Tracy embarked on the journey to becoming a registered nurse in 2017 and is a graduate of Te Ōhanga Mataora Bachelor of Health Science Māori Nursing at Te Whare Wānanga o Awanuiārangi in 2019. A new era of nurses that graduated with a dual competency to be clinically and culturally competent to practice. She has continued to pursue knowledge to the greatest depths, completed her PGDip in Health Science at the University of Auckland earlier this year, and continues striving towards her Masters's in Nursing. Currently working for Te Whatu Ora Bay of Plenty as Kaupapa Māori Tāura Tapuhi mo ngā tamariki – Clinical Nurse Specialist (intern) for Māori children.

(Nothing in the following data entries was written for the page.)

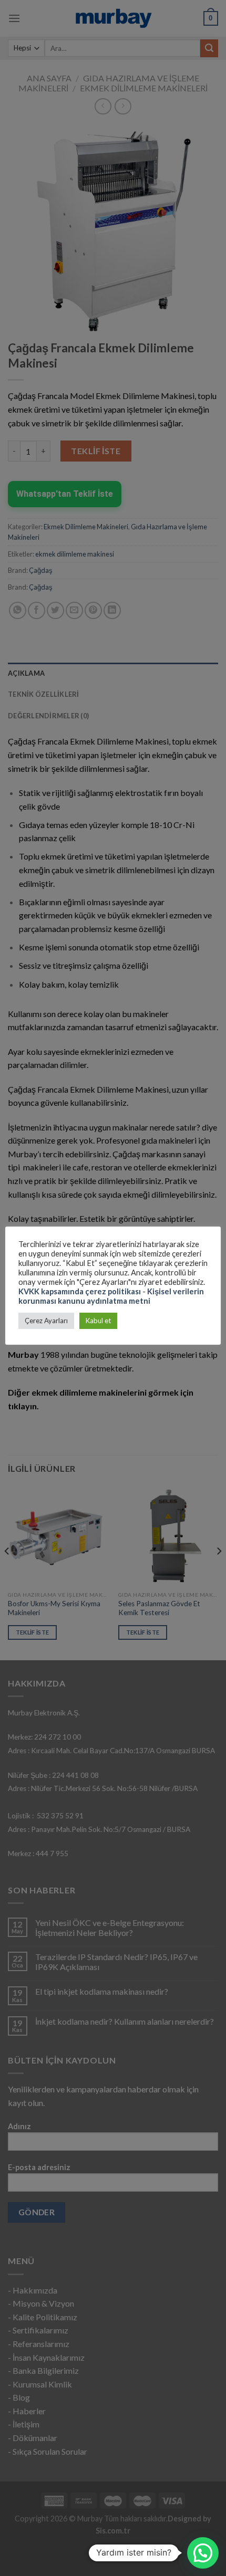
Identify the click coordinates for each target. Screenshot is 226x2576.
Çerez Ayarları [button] (46, 1320)
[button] (203, 2553)
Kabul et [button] (98, 1320)
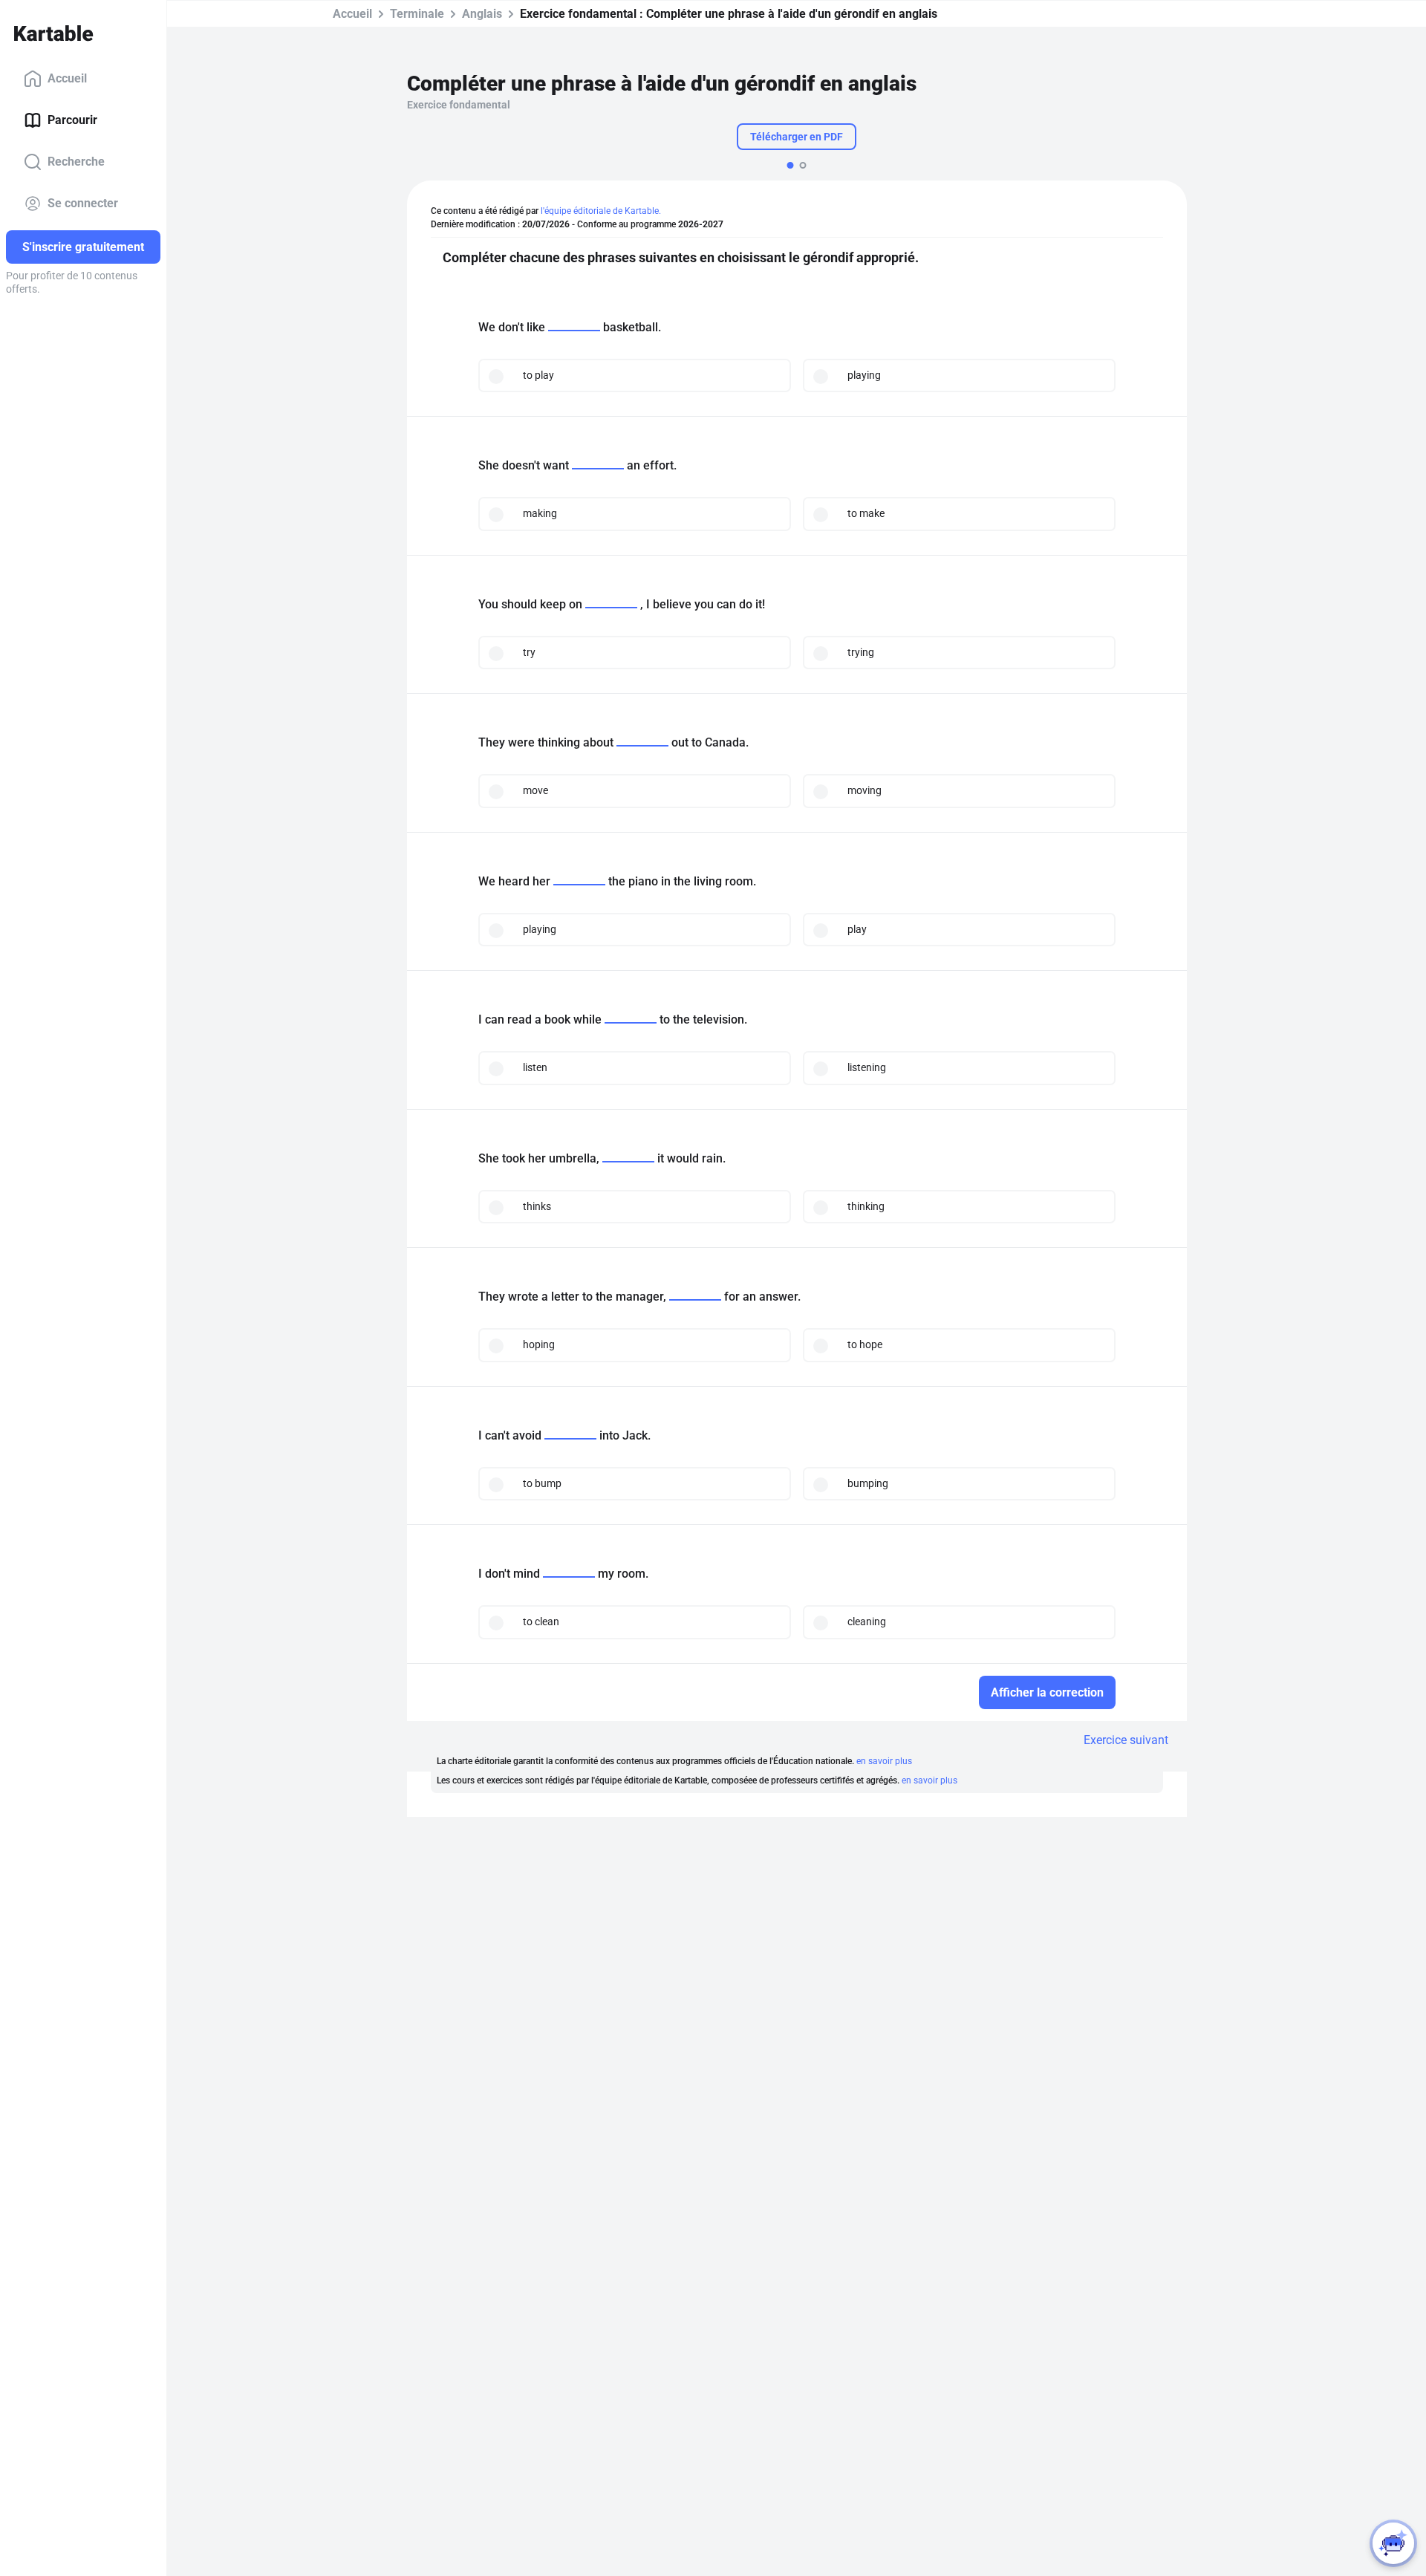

An active member of Tōputanga Tapuhi Kaitiaki o Aotearoa, in 2017 starting her union journey as a member of the National Student Unit and then became a co-leader of the NSU as Te Rūnanga Tauira chairperson from 2018-2019. She became a workplace delegate in 2020 and is currently the Vice-chair for BOP/Tairāwhiri Regional Council and BOP/Tairāwhiri Proxy for Te Rūnanga o Aotearoa. She walks in both worlds, evolving and determined to effect change for future generations.
She is reminded and guided by the richness of our history and the paths that have led us here. We know that our members are the powerhouse that drives the healthcare systems, and we must be advocates for patients, the public, and ourselves. The challenge is to have an inquisitive mind, innovative thoughts and a brave heart and embrace the unexpected. Are you ready to change the narrative and make an impact collectively?